The economic shutdown and transportation revenue

The economic shutdown and transportation revenue
Even though I-976 has been invalidated, the state still faces a revenue drop from most of its funding sources due to the economic shutdown in response to the COVID-19 pandemic. Photo: freepik.com

Prior to its defeat via a State Supreme Court decision, Initiative 976 would have reduced Washington State Department of Transportation (WSDOT) revenue by $421 million for the current 2019-21 biennium. Though the initiative has been declared void, the state is still facing an even greater revenue loss from its funding sources due to the economic shutdown in response to the COVID-19 pandemic.

Compared to 2017-19, total revenue for the current biennium is expected to decrease as follows:

  • From $3.6 billion to $3.4 billion in gas tax revenue;
  • From $426 million to $375 million in tolling revenue;
  • From $400 million to $329 million in ferry service revenue; and
  • From $1.5 billion to $1.17 billion in vehicle licenses, permits and fee revenue.

In addition to a current 10 percent decrease in overall state highway traffic levels – compared to 22 percent in May – WSDOT is also reporting a 36 percent decrease in toll facility uses, a 37 percent drop in ferry ridership, and a staggering 91 percent reduction in passenger rail use compared to the same time period in 2019.

Annual total miles driven aren’t expected to reach what WSDOT originally forecasted in 2019 for those years until 2038, though both driving and gas tax revenue is expected to increase in the next biennium.

The state gas tax is the primary source of transportation funding in Washington state, making up almost half of the total revenue.
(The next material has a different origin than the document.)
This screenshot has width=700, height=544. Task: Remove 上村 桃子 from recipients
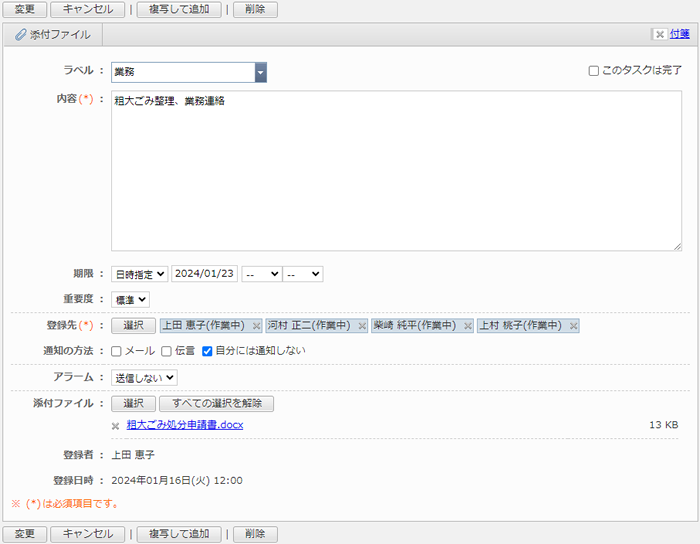[x=573, y=326]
That money is constitutionally protected from being used for any purposes other than highway projects and was unaffected by I-976. Much of the existing revenue is specifically dedicated to highway projects such as the 2015 Connecting Washington plan.

For WSDOT, future revenue projections are one of several factors to be accounted for in its latest update of the state Highway System Plan (HSP), which is one part of the Washington Transportation Plan.  The last time the HSP was updated was 2007. In the meantime, a state advisory panel is currently looking for potential new transportation revenue sources.

One concern among WSDOT planners is how to bridge the existing gap between road maintenance and preservation needs and the money to pay for those items. Currently just $.08 of the state’s $.49 per-gallon gas tax collected is used to upgrade, maintain, and preserve the state road infrastructure.

“We’re spending less than half of what we should to take care of the system that we have,” WSDOT Multimodal Planning Division Director Kerri Woehler said at an Oct. 20 meeting of the Washington State Transportation Commission.

WSTC’s next meeting is scheduled for Nov. 17-18.